October. Fall. Temperature dropping. Sweater weather. Most people are putting their gardens to bed and packing away lawn chairs and beach toys. Yet, we’re packing and loading the truck and heading up the Ottawa Valley for our last camping trip of the season.
Fall is my favourite time of year. As someone who has spent most of my life as a student or as a teacher, September has always meant back to school for me. And I have always loved the feel of things kicking into gear in the fall. Usually by early October I would be back at work. Prepping lessons, getting to know new classes, bracing myself for the onslaught of marking before the midterm report in a few weeks.
But I retired from teaching in early 2013. And this September was my fourth September of freedom. And while fall still seems like a time of beginnings…. they are beginnings of a very different nature now.

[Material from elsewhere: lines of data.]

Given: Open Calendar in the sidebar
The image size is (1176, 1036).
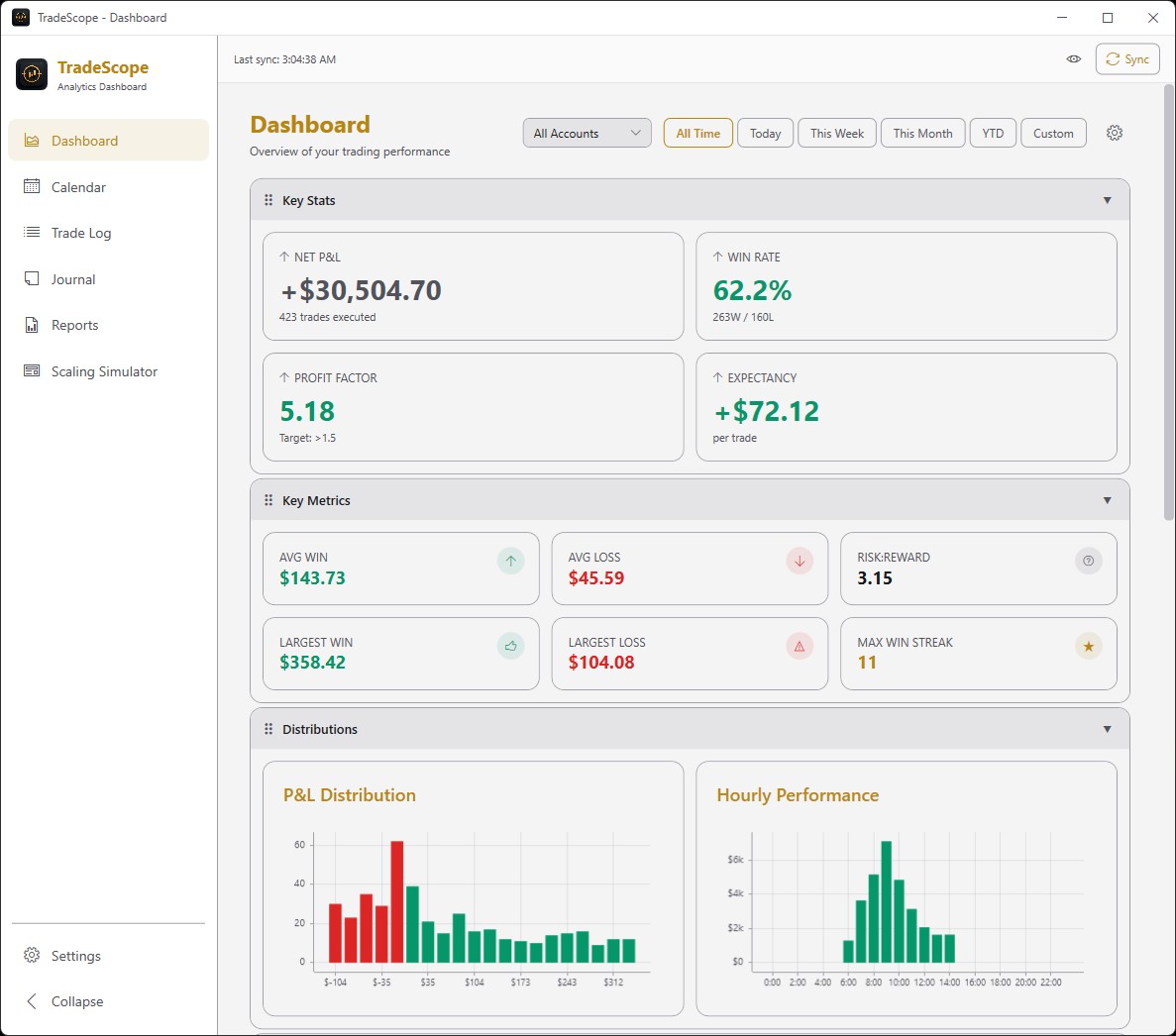Looking at the screenshot, I should (78, 187).
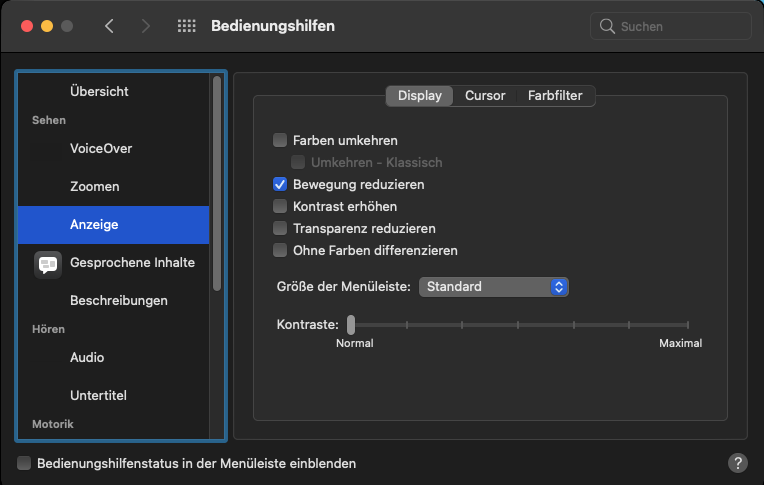Open Untertitel settings in sidebar
The image size is (764, 485).
98,395
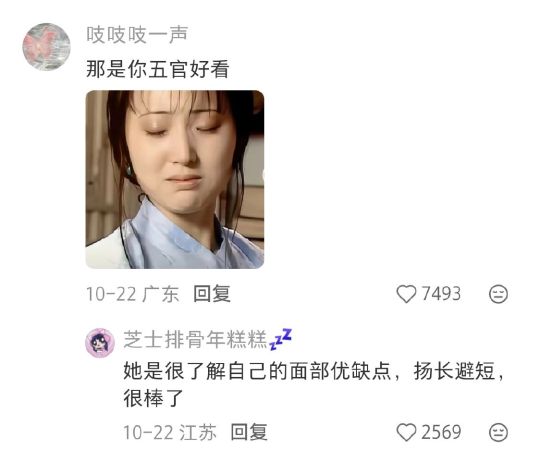Open the 吱吱吱一声 username profile link
Viewport: 540px width, 461px height.
pos(137,35)
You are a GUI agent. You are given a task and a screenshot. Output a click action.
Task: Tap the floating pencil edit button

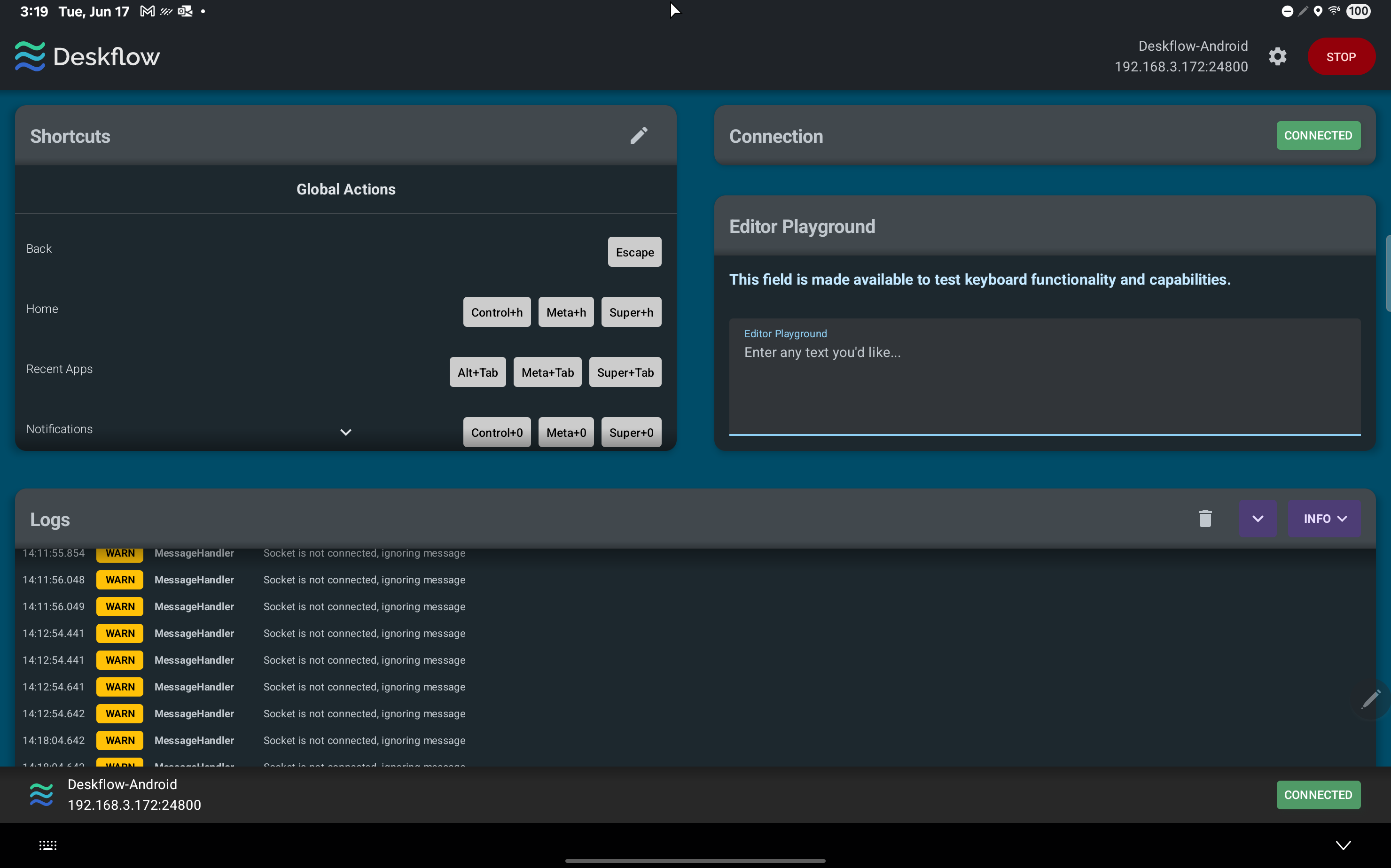[x=1371, y=698]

Hubby and I love camping. Summer camping is great for swimming and canoeing and fishing. But fall camping is the best. Our favourite. And now that we’re both retired, we don’t have to wait for Thanksgiving Weekend for our fall camping trip. And this makes fall camping even better.
And here’s why.
Here are our neighbours at Bonnechere Provincial Park on the Sunday afternoon when we arrived.
To the south…
To the north..
At the beach…
That’s right. Empty. No crowds. No one at all. There are (according to the girl at the park office) eight other sites occupied this week. But we might as well have the park to ourselves.

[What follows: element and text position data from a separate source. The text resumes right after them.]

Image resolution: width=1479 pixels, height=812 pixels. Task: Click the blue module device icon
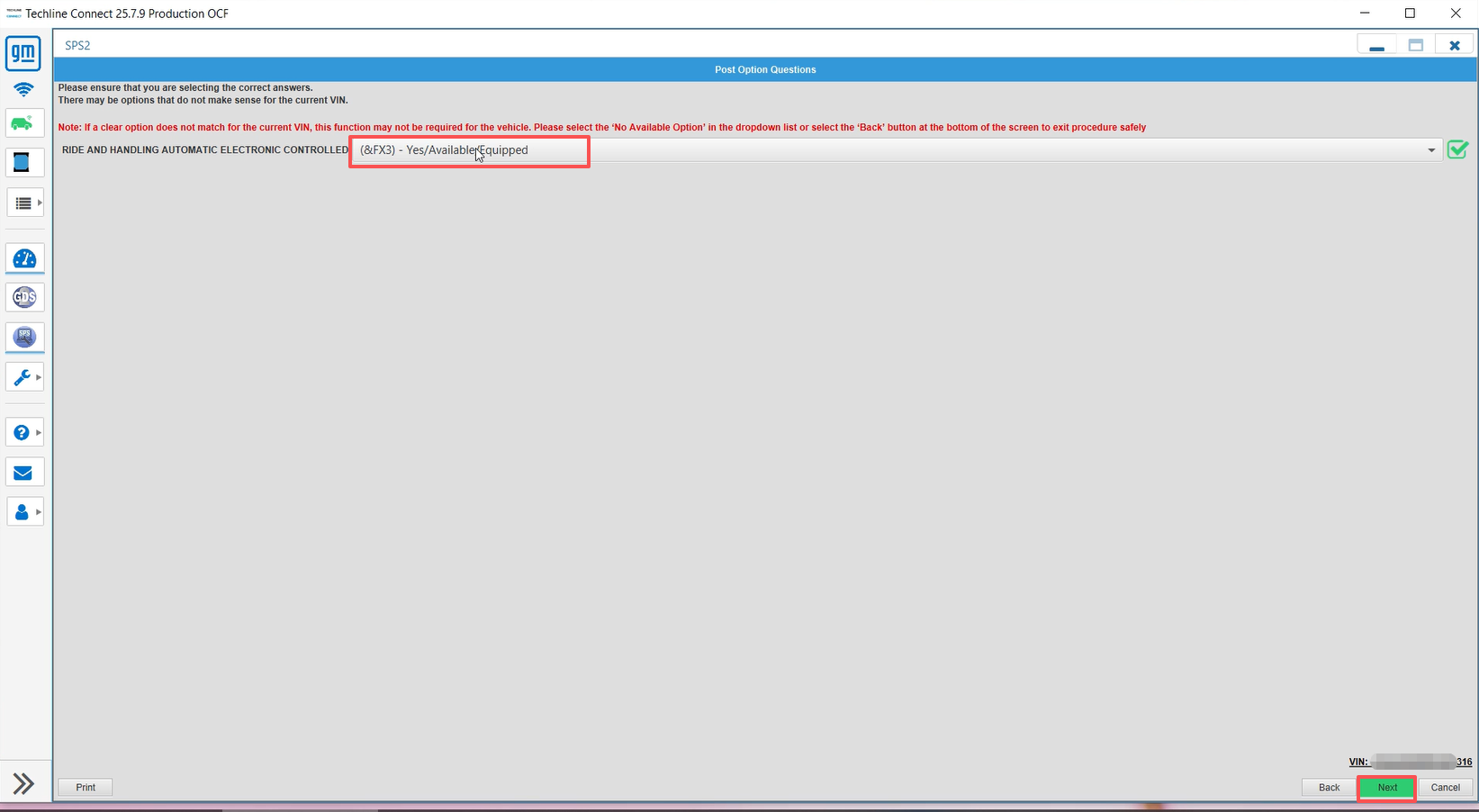coord(23,163)
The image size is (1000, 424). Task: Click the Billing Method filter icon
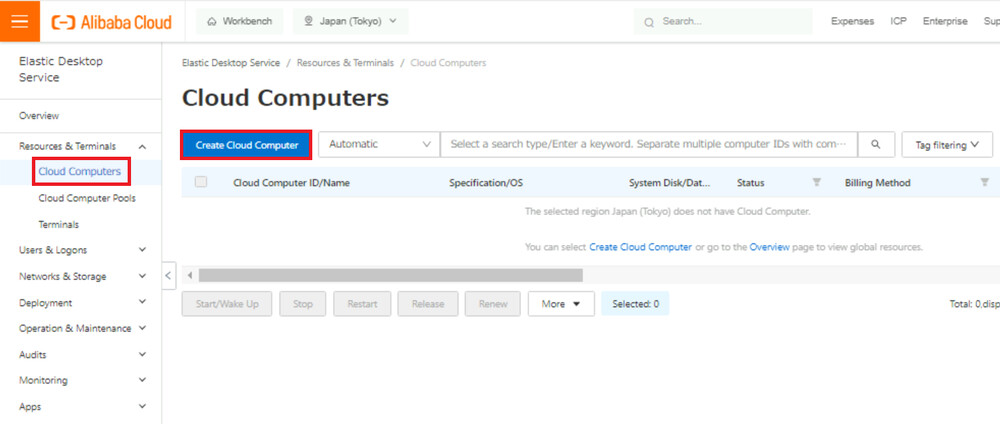click(984, 182)
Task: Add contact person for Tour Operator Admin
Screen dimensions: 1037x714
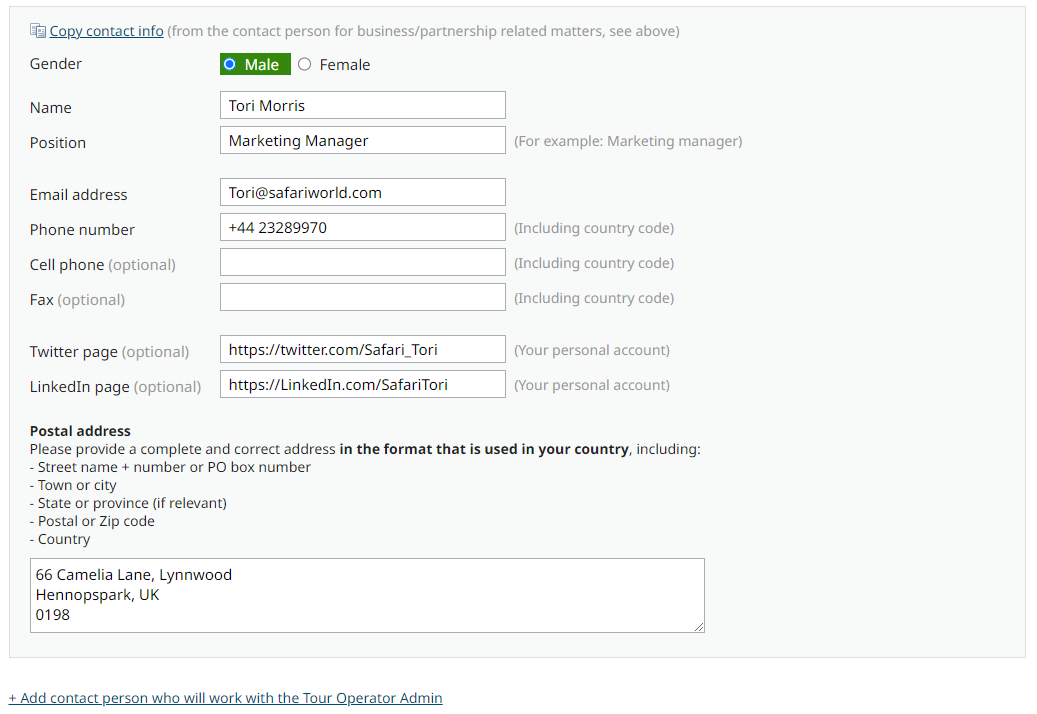Action: (225, 698)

So we walk, and cycle. Sometimes in the bush.
The fall colours are not as breathtaking this year as in the past. But the golden poplar leaves against the deep blue sky are wonderful. And not out shone, like most years, by the maple leaves, which are either still green on some trees.
Or have fallen already.
Oops. I spoke too soon. On our drive back from Paugh Lake we spy a little branch of red maple leaves… not to be confused with the Maple Leafs. Hockey joke…. seeing as how the “season” begins very soon. Sigh.
One day during the week, Hubby golfed and I walked the course with him. It was a perfect fall morning. Bright and chilly.
But the cool breeze and my scrutiny didn’t put Hubby off his stroke.
The golf course is very hilly and most golfers use carts. But we loved the walk. At the top of one steep slope, we could see far out over the hills behind Wilno. I could happily spend an hour on this bench with my book.
It feels odd when we leave the golf course and drive into the village of Killaloe to have lunch at Dan’s Country Diner. There’s a whole work-a-day world going on that we have forgotten about while we’ve been walking and golfing. And for a moment I feel a lurch in my stomach. Guilt. As if I’m forgetting some chore I need to have done. Or as if I’ve been doing something I shouldn’t be doing. Like a kid playing hookey from school.
This retirement thing takes some getting used to, I guess.
And lest you should think that the whole week of fall camping was sunshine and breezes. We did have some rain.
But I can handle a little rain when there’s a hot cup of tea and a good book waiting for me back at the camper.
And when I realize that not too long ago at this time of year I’d be staggering under an enormous pile of marking and soon calculating marks for all my new classes.
Instead, when we return from our new tradition of mid-week fall camping, Hubby starts back playing hockey. And I’ll be digging out the new-ish skates I bought last year and planning to use them at least once a week. Not to mention looking forward to my new fall knitting project and finishing “turning my closet.”
And I’m sure I’ll be well able to handle the tiny pinprick of guilt I’ll feel at all this freedom.
Are you able to escape the “madding crowd” this fall? (Apologies to Thomas Hardy.)